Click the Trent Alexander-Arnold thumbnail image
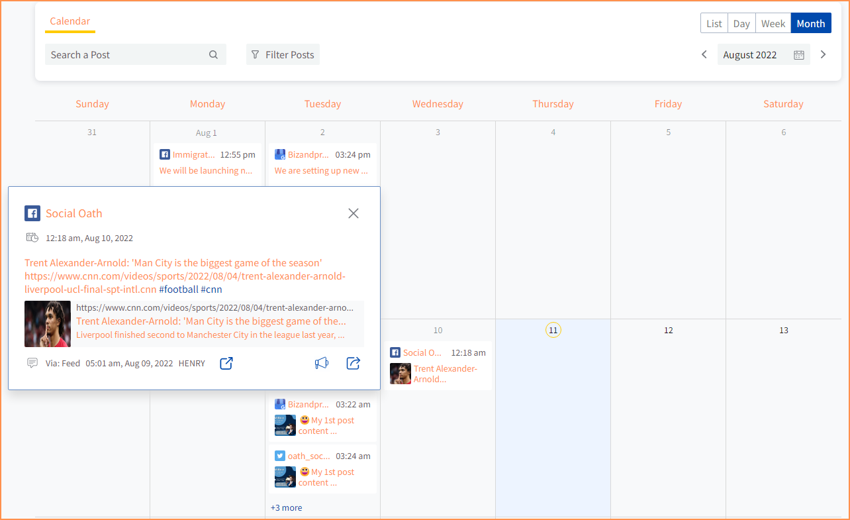This screenshot has width=850, height=520. (x=47, y=323)
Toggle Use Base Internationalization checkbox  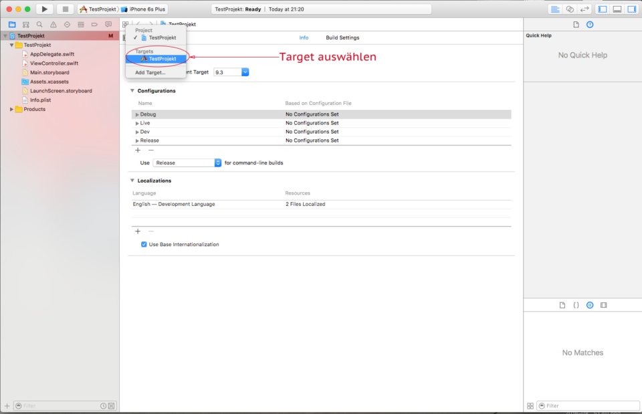click(x=144, y=245)
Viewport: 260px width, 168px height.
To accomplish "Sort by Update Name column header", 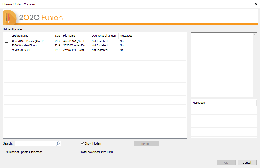I will (x=29, y=36).
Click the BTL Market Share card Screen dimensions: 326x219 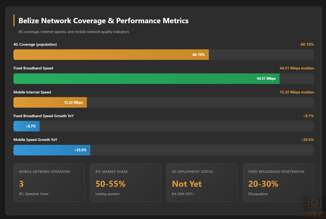(125, 183)
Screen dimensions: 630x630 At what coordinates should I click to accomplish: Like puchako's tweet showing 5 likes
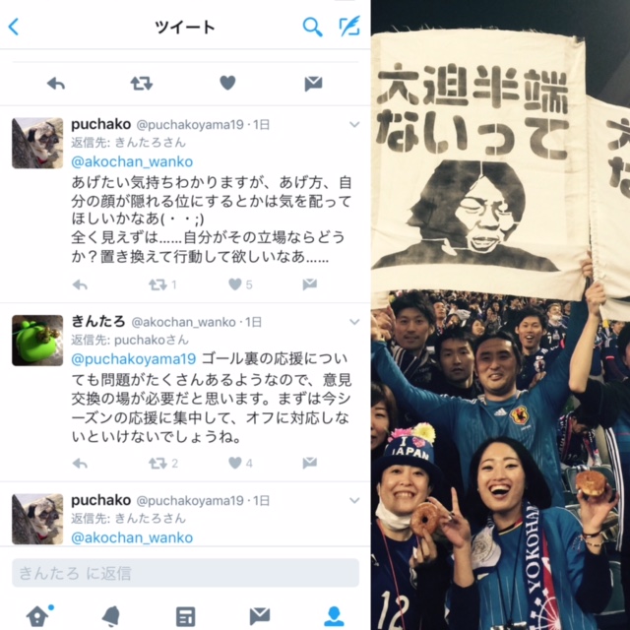235,284
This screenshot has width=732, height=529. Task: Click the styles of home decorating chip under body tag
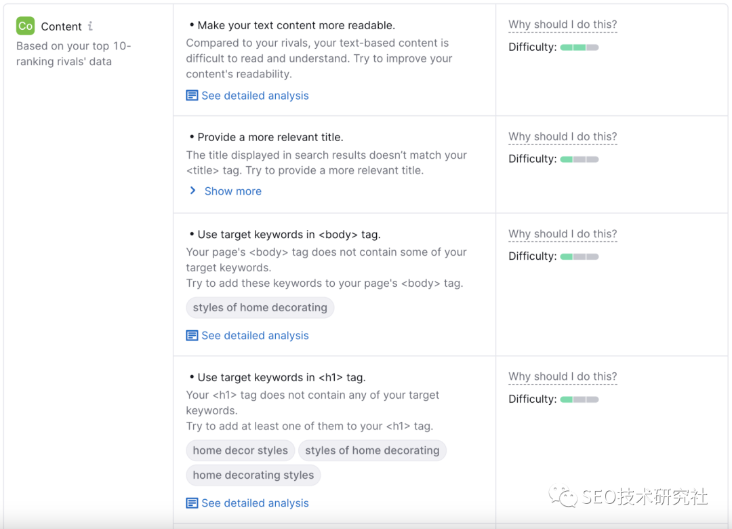pos(260,307)
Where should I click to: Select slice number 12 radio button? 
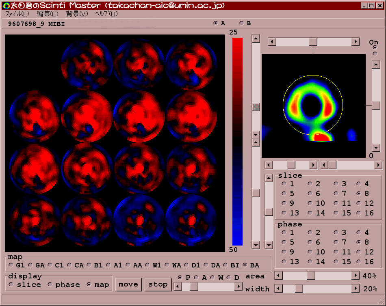pyautogui.click(x=359, y=203)
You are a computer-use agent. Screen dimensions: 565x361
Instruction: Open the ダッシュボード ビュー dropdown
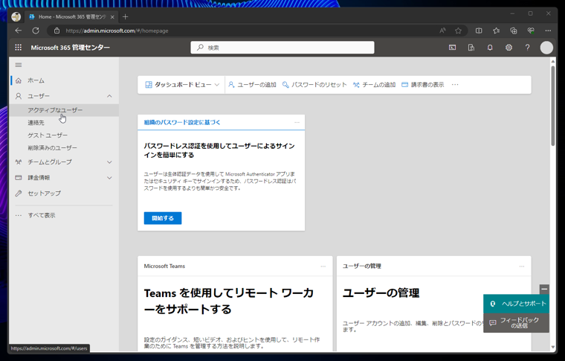click(182, 85)
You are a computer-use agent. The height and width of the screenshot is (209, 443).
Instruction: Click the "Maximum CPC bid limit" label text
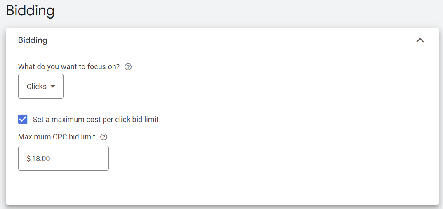pyautogui.click(x=57, y=137)
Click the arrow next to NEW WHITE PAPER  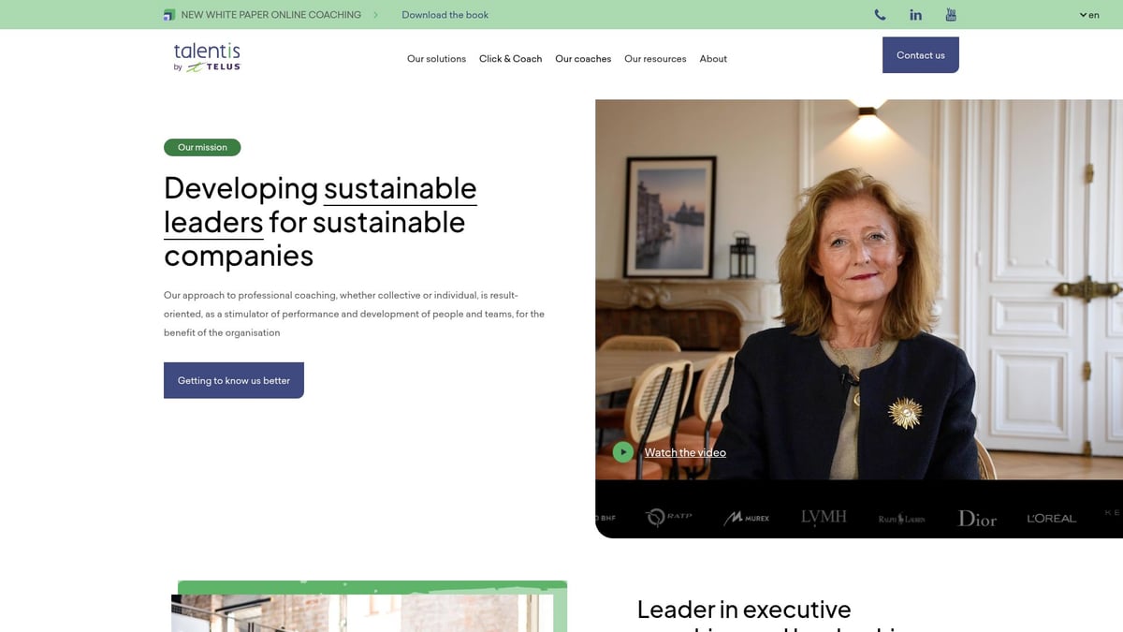click(x=377, y=15)
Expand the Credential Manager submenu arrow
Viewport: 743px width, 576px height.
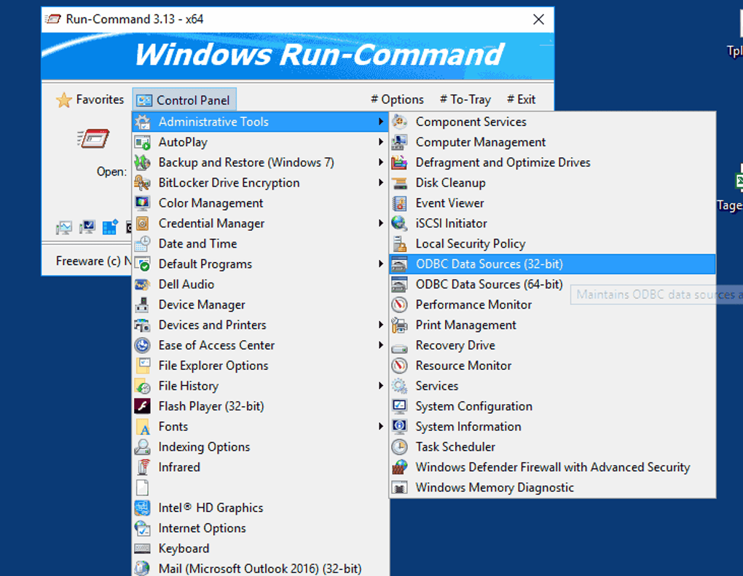pyautogui.click(x=380, y=224)
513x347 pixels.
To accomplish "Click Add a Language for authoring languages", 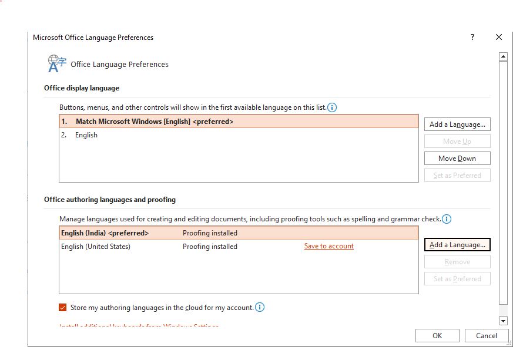I will click(x=457, y=244).
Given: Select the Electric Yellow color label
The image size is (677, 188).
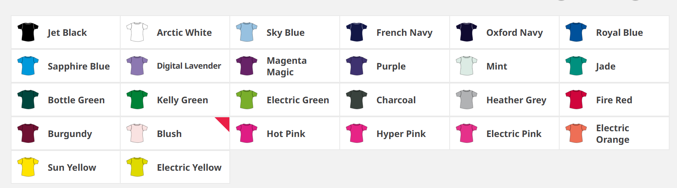Looking at the screenshot, I should tap(189, 167).
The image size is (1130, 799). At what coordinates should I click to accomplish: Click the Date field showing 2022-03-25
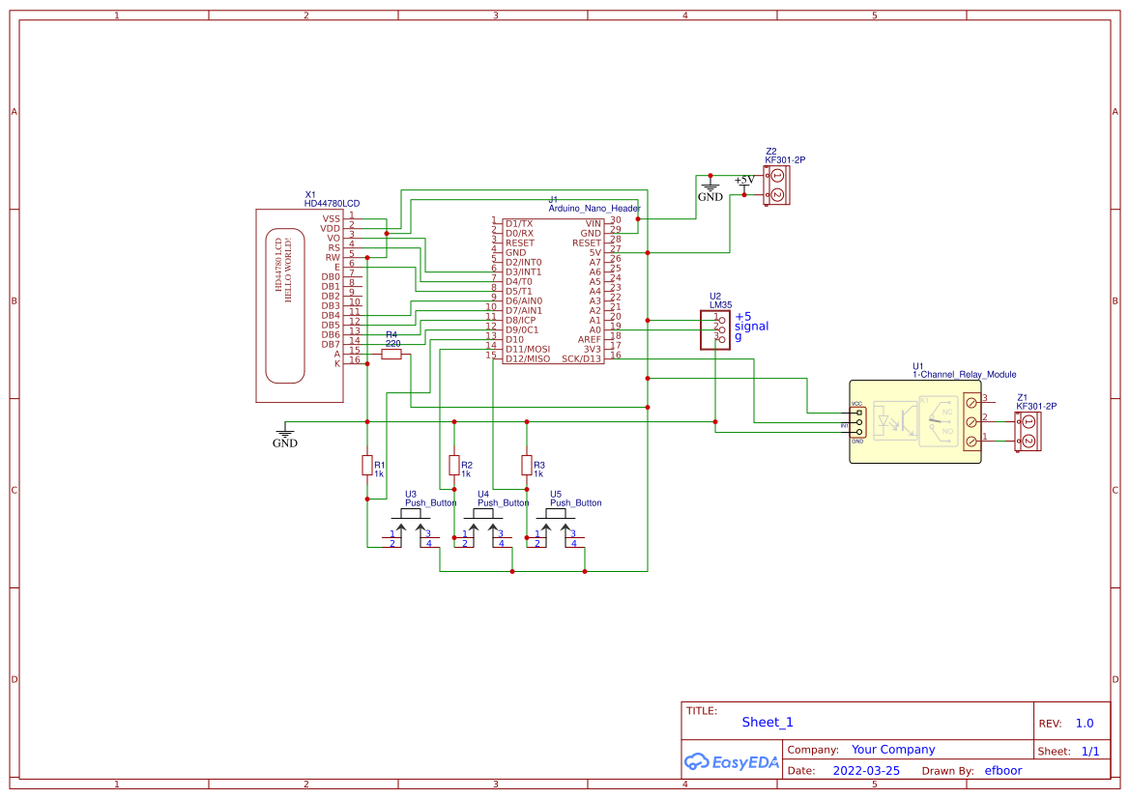coord(865,770)
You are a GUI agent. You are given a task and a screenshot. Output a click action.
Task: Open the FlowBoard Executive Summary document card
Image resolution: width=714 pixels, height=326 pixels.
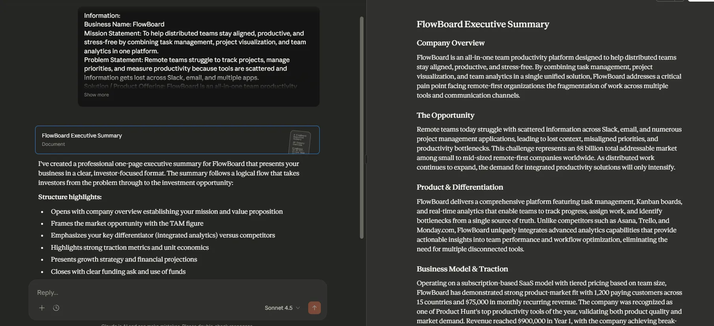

• • •

● **Given task**: Copy the data word for word from the line with "You are a GUI" through the end of the data. Omit the picture.

● **Solution to this task**:
You are a GUI agent. You are given a task and a screenshot. Output a click action.
Task: Open the FlowBoard Executive Summary document card
Image resolution: width=714 pixels, height=326 pixels.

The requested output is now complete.